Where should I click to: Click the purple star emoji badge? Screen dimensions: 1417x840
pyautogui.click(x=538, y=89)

==

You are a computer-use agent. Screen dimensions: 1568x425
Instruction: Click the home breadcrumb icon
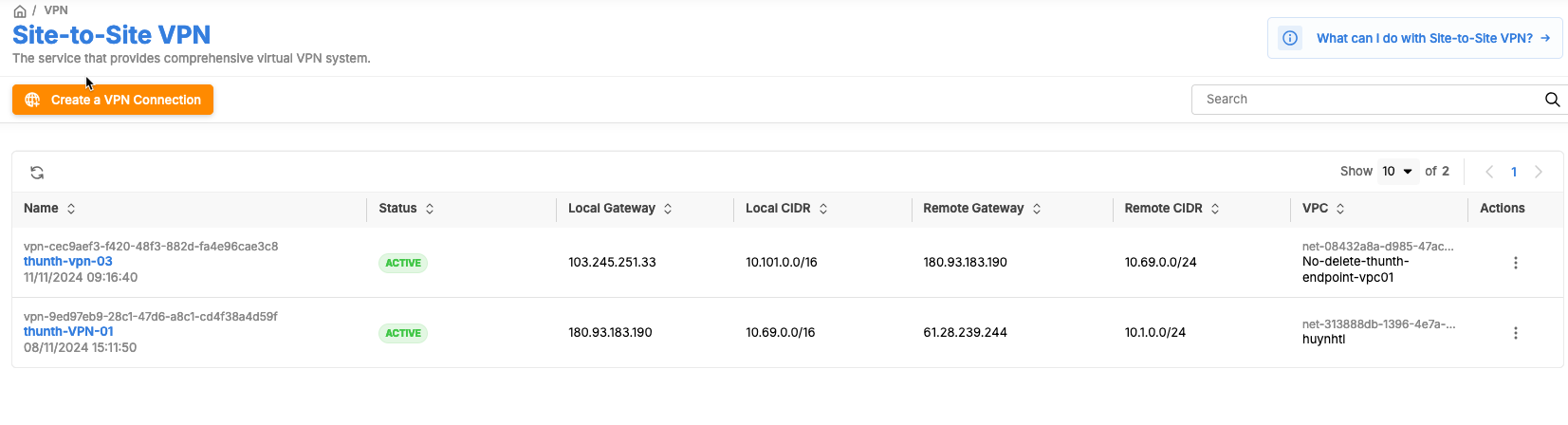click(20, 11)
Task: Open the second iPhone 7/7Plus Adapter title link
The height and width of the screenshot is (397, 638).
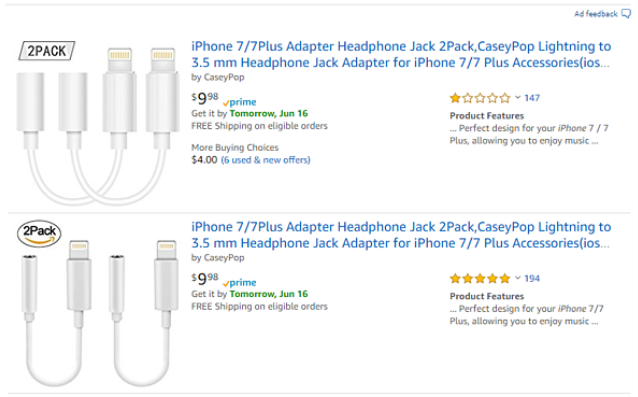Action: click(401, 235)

--

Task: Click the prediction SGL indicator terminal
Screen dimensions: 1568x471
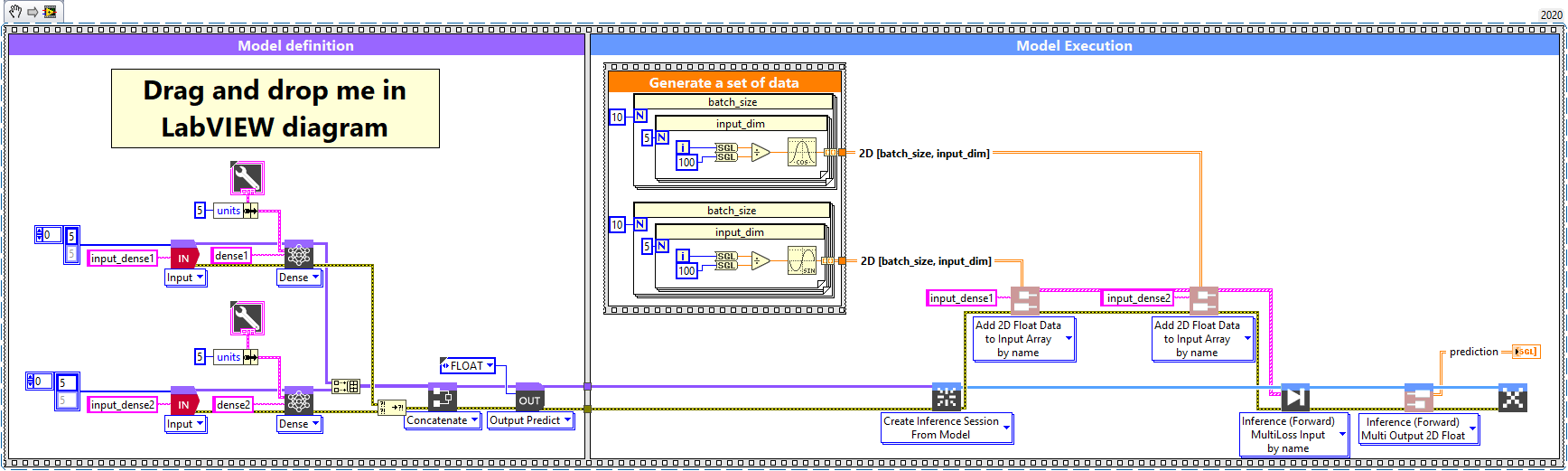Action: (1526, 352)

**WORK ITEM:** Wherever a line in the records above includes "Task", count it, then give the total and nothing besides.

**EXERCISE SOLUTION:** 2